A/N: Updated by popular demand

"Kids, in the fall of 2012, your Aunt Robin (who is actually your Aunt Maria) invited some of her friends from work to our Halloween party. This is the story of how one of them broke your Uncle Barney's arm..."

The wet snapping sound was, unfortunately, very familiar and I found myself rushing towards the other side of the roof in the hope of stopping further violence.

Getting my "Robin" Friends and my "Maria" friends in the same room wasn't exactly my idea. It was Steve's

Hawkeye let my situation slip to Steve who just wouldn't stop nagging me until he met one of my normal people friends and when he did, Ted accidentally invited him to our Halloween party. So Steve dragged the world's most elite fighting force along to a party filled with 30 somethings on Ted's roof..

And for some reason, at no point during this slow progression to madness, did I say "no". I just let a super soldier who is old enough to be my grand father get really excited about a Halloween party with regular people.

I suppose it was because deep down, I understood why Steve wanted to go.

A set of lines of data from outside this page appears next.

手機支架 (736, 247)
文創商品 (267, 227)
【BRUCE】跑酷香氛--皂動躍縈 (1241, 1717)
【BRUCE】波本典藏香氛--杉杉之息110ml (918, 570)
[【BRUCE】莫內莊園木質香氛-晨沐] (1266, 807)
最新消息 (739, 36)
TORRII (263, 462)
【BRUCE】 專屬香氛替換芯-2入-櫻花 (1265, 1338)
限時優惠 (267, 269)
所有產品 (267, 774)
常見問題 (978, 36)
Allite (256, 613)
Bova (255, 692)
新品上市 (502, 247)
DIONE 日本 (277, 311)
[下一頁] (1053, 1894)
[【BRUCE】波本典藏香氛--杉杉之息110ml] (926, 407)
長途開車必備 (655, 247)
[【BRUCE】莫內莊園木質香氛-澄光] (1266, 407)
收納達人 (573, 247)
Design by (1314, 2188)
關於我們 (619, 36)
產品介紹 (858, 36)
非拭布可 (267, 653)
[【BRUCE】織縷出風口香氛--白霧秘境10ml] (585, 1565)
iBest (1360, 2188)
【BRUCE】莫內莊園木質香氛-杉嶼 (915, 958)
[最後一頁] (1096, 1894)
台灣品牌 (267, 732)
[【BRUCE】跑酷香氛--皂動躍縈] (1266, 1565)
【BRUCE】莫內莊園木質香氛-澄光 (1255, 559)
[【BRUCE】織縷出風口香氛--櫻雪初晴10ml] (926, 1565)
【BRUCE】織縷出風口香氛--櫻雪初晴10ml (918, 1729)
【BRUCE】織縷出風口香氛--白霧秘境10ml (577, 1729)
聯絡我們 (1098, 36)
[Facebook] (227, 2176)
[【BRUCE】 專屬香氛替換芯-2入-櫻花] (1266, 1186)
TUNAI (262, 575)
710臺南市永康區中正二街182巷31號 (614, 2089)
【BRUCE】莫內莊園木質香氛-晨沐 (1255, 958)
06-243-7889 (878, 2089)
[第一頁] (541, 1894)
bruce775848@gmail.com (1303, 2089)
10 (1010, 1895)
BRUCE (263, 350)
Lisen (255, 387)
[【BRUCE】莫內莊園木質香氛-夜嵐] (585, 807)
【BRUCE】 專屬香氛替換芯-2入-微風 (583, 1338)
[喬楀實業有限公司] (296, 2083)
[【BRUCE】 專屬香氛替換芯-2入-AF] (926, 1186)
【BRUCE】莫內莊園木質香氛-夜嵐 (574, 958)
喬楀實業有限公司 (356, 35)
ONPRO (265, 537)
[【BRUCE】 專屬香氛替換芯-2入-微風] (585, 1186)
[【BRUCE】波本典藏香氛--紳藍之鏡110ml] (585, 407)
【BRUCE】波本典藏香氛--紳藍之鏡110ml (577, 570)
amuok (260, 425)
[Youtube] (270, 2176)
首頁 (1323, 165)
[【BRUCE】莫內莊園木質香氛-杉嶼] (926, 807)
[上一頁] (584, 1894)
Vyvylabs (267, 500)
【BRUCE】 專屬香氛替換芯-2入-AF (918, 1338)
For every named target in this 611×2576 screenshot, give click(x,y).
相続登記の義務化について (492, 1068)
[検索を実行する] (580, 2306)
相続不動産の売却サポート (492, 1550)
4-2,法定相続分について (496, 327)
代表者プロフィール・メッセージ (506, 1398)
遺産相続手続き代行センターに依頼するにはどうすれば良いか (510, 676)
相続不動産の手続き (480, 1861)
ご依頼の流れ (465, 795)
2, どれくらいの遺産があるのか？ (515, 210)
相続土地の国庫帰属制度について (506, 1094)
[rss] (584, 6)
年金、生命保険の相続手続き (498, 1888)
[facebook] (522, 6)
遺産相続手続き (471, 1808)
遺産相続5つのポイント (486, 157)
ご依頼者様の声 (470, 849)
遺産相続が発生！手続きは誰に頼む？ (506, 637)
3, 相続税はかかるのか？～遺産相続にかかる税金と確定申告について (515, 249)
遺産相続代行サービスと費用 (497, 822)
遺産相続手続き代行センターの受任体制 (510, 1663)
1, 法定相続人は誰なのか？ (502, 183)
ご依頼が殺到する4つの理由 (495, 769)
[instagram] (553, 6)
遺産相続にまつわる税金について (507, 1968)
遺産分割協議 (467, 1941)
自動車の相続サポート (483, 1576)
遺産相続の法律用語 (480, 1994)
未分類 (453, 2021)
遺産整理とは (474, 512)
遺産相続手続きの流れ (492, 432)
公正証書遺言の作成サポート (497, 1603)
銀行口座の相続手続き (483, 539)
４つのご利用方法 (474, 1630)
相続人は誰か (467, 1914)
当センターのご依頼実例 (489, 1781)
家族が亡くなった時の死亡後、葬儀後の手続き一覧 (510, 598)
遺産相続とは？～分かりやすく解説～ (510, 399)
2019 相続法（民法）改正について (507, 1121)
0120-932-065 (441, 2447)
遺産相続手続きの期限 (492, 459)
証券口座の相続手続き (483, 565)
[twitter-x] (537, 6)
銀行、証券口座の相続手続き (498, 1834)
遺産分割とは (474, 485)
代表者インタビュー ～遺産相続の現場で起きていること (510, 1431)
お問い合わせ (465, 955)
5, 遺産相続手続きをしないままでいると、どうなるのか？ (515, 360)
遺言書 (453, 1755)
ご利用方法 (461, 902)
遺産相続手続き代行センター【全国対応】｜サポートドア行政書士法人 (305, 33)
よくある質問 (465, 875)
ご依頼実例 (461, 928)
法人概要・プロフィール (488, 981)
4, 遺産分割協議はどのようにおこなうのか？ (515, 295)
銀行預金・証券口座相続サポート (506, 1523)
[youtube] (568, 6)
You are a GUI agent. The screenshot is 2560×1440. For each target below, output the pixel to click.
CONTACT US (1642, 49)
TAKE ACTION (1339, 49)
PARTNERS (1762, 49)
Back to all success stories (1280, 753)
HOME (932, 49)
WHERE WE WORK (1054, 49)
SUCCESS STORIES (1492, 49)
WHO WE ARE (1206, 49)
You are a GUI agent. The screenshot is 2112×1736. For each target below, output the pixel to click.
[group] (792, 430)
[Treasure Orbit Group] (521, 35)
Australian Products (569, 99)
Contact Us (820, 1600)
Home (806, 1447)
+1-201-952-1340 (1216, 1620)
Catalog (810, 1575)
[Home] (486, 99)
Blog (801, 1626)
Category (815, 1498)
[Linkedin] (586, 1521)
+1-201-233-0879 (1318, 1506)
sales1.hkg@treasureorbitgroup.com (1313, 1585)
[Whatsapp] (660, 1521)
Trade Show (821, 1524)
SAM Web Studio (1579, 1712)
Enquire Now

Steve Rogers went from being a scrawny nobody, becoming a super human propaganda piece, a war machine, and finally in to a time traveler in the space of just a year and a half. There was no time for him to have a life, to be a regular guy, no time to celebrate the fact that he helped single handedly defeat fascism or to mourn the friends he lost. One minute he was in a war, the next he was awake in 2012. And after waking up in the future everyone he met was either a spy, a monster, a cyborg, or a demi god. He didn't meet anyone normal and he didn't get to relax.

So the chance to hang out with people who didn't want to kill him or enlist him in a battle to save the world was very refreshing. The poor guy just desperately wanted some new friends. So I said yes out of pity.

I really should have said no.

Oh sure the evening started out okay. Barney and Tony Stark got along wonderfully (as expected) and they spent most of the night trading "I did this with this model in this tropical country" stories and I caught Stark shouting "Legendary!".

I tried to tune them out.

Banner and Ted were two of the more nerdy guys in the room and they spent a lot of time talking about Star Wars (shock) while Steve stood in the corner, smiling like an idiot. The poor guy was just happy to be included in something. (I made a mental not to get Steve a life).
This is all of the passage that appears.